We went west for vacation this year, to Washington State. There’s a little slice of heaven called the San Juan Islands (accessible only by ferry), where we hiked and bird watched and kayaked, before heading south to Seattle for a few nights. COVID robbed us of travel for so long that it was possible to lose the sense of gratitude for this vast, gorgeous country.

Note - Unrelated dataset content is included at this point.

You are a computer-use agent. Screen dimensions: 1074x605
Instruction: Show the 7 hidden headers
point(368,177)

People from the East Coast assume you’re speaking of Puerto Rico when you mention the San Juan Islands, but those from the Pacific Northwest know them as perfect vacation spots. Think Maine without the rain (though I’m only vouching for summer weather). In addition to sunny, dry days and crisp, cool nights, the islands boast celebrities that attract the star-struck. I speak of the pods of Orcas that pass through the channel between the United States and Canada. Tour organizers advise that you mustn’t assume when you sign up for kayaking that you will see Orcas—the chances are less than 1 percent on any particular trip—but we hit the jackpot. Spouting and breaching, they passed within a few hundred yards of us. The delight on the ocean that day was electric—whoops erupted from boaters and kayakers and lucky observers onshore. Just a whole lot of love for our fellow creatures who are among the most social of animals—only elephants and higher primates have more complex social systems. (They don’t deserve the moniker “Killer Whales”—and they’re actually dolphins—but you can look that up.)

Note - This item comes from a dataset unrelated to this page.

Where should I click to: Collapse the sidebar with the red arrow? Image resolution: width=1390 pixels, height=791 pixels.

Speaking of higher primates, people in Washington (as in San Antonio and Louisville and other places we’ve recently visited) are incredibly friendly. It’s hard to imagine that we are a nation at one another’s throats when everyone you see on the street or in the markets or restaurants or on planes is smiling and polite. Meaning no offense to my home town, which has other virtues, I was struck by how outgoing and helpful people in the “other” Washington seemed to be as a routine matter.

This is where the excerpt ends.